We perform a geodetic inversion of a dense GNSS network to estimate the coseismic slip distribution on the fault plane of the 2016 Central Tottori earthquake in an elastic half-space using the method of Yabuki and Matsu’ura (1992). Using the stress change calculated from the aforementioned coseismic slip distribution, we construct the expected afterslip stress drop in the postseismic period (Saito and Noda, 2022 JGR). For this purpose, we assume that the observed positive coseismic stress change at shallow depths (~1 MPa) works as the stress drop in the afterslip. Next, we obtain the afterslip distribution by inverting the stress drop distribution. In doing this, we assume that the slip direction in the postseismic period is consistent with that of the subfaults in the coseismic period.

Large afterslip is restricted to shallow depths (<3 km) in agreement with previous studies. The maximum postseismic slip is 20 cm and the moment magnitude is Mw 5.3 (1.47 x 1017 N·m) when we assume a rigidity of 30 GPa.
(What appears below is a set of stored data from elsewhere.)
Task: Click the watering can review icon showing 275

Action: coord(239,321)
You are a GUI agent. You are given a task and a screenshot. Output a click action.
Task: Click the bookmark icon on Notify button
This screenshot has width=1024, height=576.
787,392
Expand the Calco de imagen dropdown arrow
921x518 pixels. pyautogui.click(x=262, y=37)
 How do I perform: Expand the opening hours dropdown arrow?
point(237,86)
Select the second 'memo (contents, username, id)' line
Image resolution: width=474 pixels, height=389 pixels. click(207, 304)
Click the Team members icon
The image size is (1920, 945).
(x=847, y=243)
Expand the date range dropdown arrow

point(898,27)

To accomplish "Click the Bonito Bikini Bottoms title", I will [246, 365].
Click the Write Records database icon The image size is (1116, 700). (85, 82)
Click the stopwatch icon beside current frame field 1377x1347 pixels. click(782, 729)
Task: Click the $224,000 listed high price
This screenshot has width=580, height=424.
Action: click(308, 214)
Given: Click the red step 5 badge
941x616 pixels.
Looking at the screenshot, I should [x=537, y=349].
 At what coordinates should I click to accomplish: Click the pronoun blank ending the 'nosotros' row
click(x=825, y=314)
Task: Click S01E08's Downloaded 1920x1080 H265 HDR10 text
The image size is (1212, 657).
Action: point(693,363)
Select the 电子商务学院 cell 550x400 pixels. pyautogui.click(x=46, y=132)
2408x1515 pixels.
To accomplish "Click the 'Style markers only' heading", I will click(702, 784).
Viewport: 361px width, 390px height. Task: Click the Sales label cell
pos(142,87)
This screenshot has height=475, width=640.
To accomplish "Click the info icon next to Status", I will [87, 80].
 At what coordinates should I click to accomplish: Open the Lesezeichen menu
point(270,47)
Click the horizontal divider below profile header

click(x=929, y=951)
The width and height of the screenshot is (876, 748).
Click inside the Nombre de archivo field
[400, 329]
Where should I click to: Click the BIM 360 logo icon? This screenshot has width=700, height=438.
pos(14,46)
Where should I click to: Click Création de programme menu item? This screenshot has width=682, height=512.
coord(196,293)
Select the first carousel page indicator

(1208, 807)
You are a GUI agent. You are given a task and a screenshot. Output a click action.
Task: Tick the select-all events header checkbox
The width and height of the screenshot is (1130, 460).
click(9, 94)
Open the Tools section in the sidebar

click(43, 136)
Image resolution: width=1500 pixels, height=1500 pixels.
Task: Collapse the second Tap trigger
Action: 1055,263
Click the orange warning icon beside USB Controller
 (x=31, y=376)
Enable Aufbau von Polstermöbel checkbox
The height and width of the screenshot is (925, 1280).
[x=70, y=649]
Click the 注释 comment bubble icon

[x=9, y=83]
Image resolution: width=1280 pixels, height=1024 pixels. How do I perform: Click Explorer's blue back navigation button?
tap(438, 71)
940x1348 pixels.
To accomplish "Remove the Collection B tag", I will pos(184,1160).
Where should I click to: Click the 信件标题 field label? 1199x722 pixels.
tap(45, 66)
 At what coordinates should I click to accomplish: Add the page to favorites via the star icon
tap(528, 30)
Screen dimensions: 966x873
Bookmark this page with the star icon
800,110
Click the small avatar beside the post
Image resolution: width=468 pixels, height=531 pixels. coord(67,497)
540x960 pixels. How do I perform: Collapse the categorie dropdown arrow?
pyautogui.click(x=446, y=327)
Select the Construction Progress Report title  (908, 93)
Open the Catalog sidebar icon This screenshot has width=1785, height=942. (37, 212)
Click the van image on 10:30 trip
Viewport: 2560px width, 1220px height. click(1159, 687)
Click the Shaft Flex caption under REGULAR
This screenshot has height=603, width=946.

The moment magnitude of our slip distribution constructed from the coseismic stress change is smaller than the resulting from the conventional geodetic data inversion (Mw 5.55, 2.17x1017 N·m), however, we found that our model can well reproduce the horizontal postseismic displacement near the source region, quantitatively demonstrating the afterslip driven by coseismic stress change.